• WHAT THE TASK ASKS:
The records below are to be restated word for word, with every picture left out.

____ DATASET RECORDS

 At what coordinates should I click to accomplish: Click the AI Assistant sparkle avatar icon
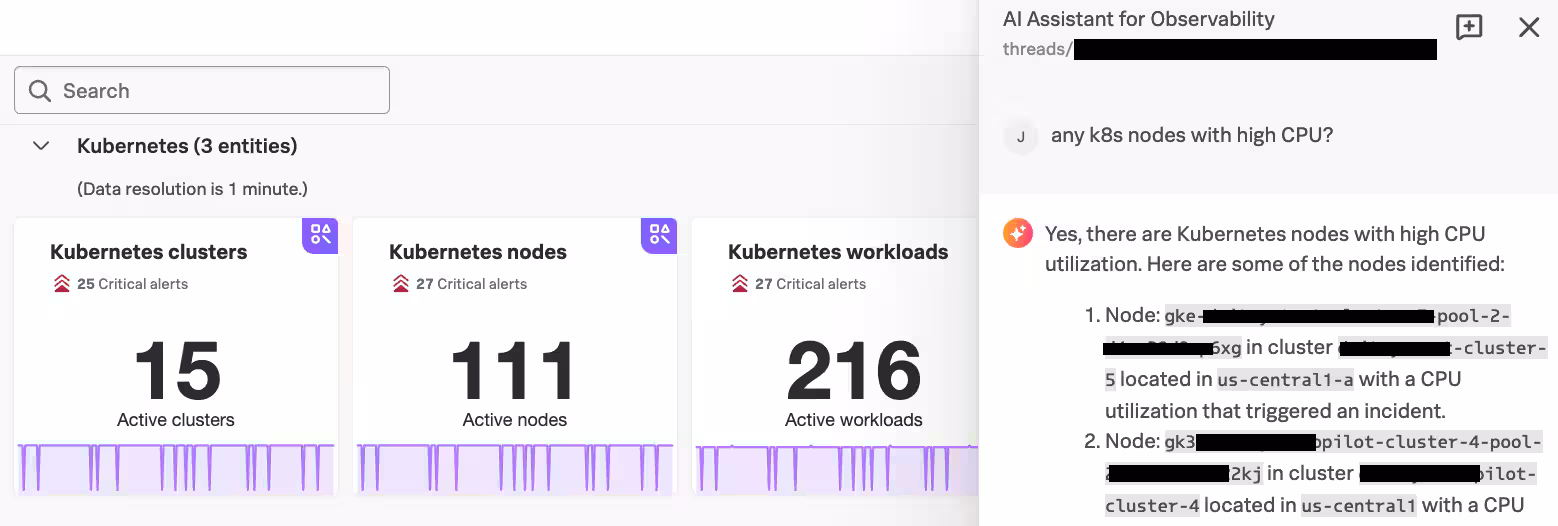(1017, 234)
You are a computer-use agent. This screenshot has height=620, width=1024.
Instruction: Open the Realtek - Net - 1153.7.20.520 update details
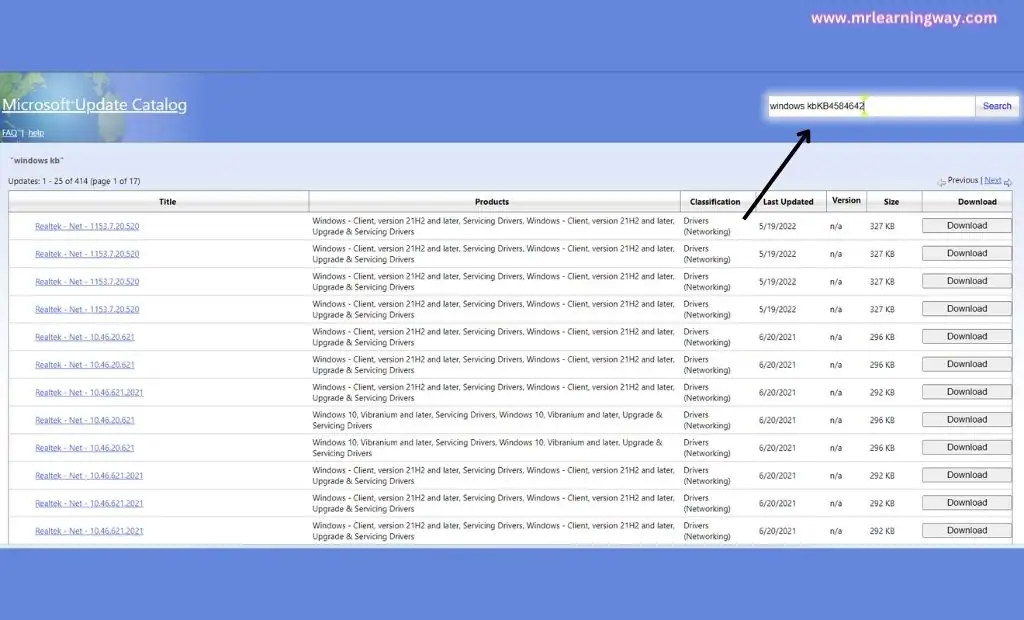[86, 226]
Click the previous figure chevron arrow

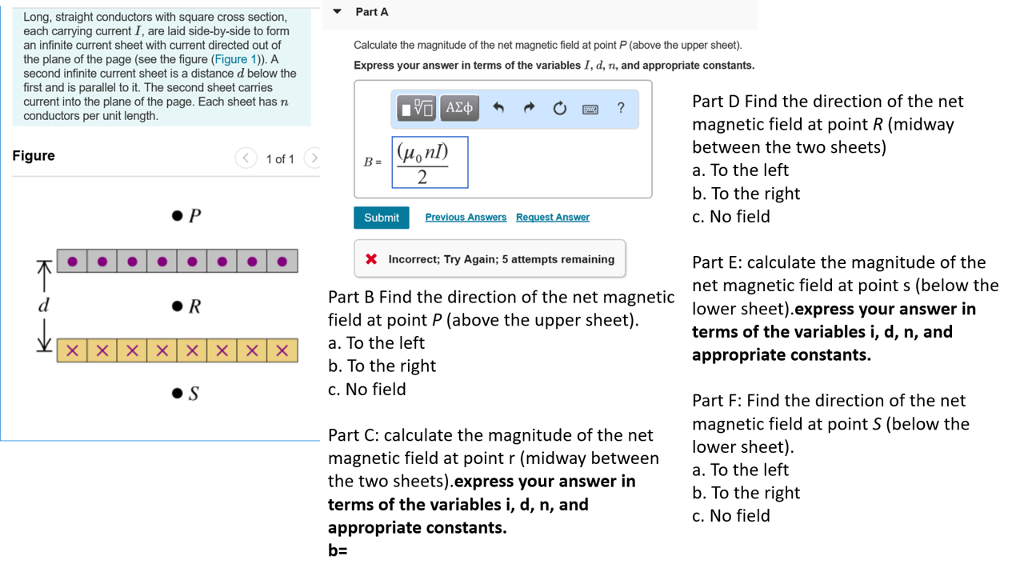click(x=247, y=158)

________

• SOLUTION:
 At what coordinates should I click to accomplish: Click the AI Assistant sparkle avatar icon
(1017, 234)
You are a computer-use agent. This screenshot has height=620, width=1024.
Instruction: Open the Realtek - Net - 1153.7.20.520 update details
[86, 226]
Click the previous figure chevron arrow

click(x=247, y=158)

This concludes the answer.